I highly recommend reading the entire comment section. It’s the perfect combination of people advocating banning all cars, people crying racism for no apparent reason, people hurling insults and threatening violence against the columnist, and people who haven’t even READ the article in question (no shock there, bicyclists have proven so consistently incapable of reading the four letters S T O P on brightly colored and clearly visible signs that it seems clear that most of them are illiterate). My favorites are the ones claiming that the article is inciting violence against bicyclists. Nowhere in this article is there any inciting of violence. And while we’re at it, nowhere on my site is there any inciting of violence. I’ve made it clear on MANY occasions that anyone perpetrating violence against bicyclists is no friend of mine. We’re better than that. We don’t sink to their level. And that’s what bicyclists don’t understand. They’re so busy calling for violence against motorists that they haven’t even noticed that those of us living in civilized society (which is admittedly outside the comprehension of the average bicyclists) haven’t responded in kind.

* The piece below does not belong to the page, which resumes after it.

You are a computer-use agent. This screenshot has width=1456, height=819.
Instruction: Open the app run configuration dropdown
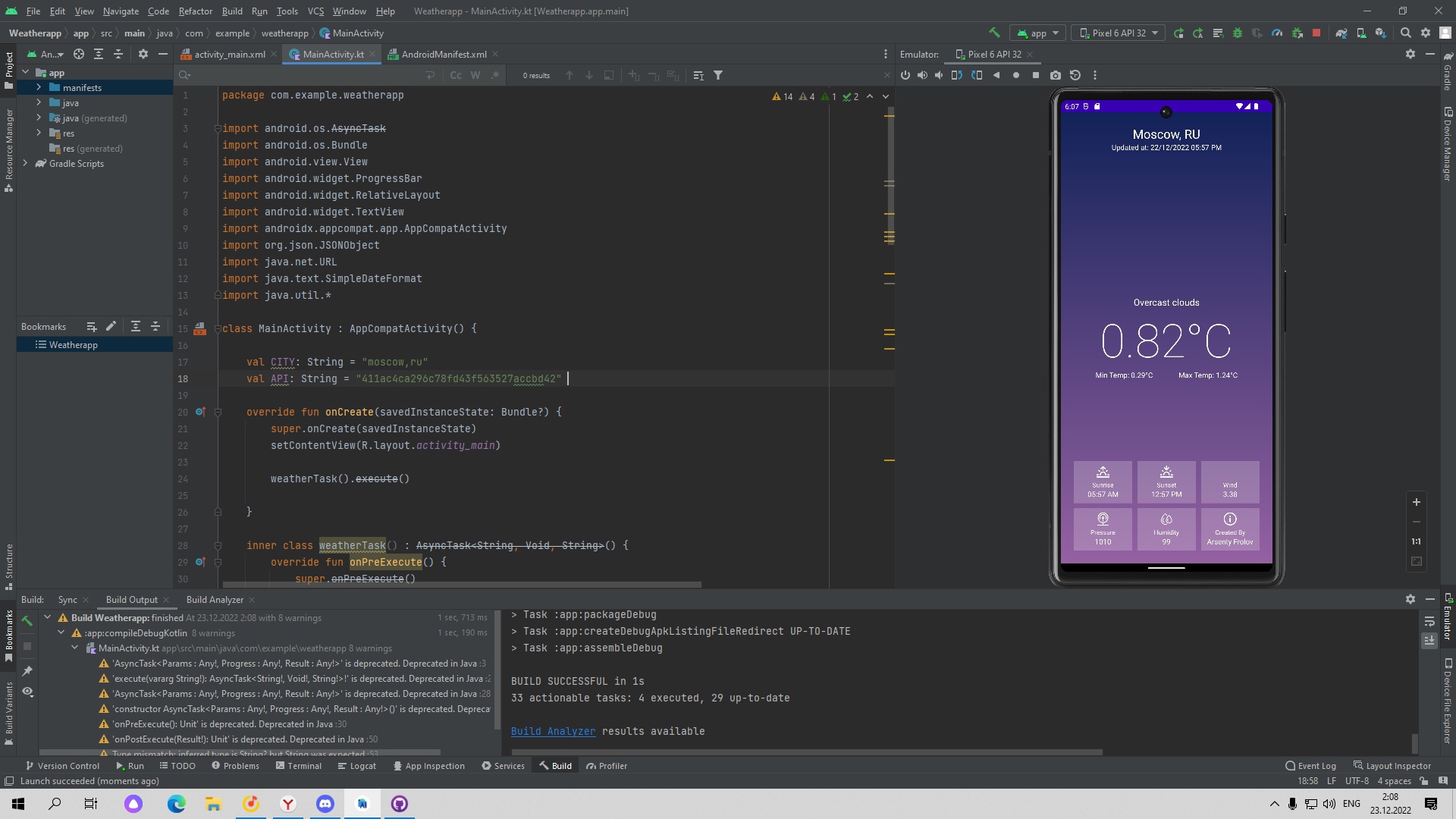(1038, 33)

Obviously none of this is very surprising, as bicyclists as a group have proven to be an exceptionally violent and temperamental bunch. Any word against bicyclists is a threat to their psychotic amalgamation of fitness freaks, spurring them to immediately join together in a Voltron-like fusion of half-baked ideas and hate-fueled invectives. Courtland Milloy isn’t the first to suffer their wrath for speaking the truth, and he won’t be the last. Me? I just want him to know he has allies. Stand strong, my friend! Stand strong!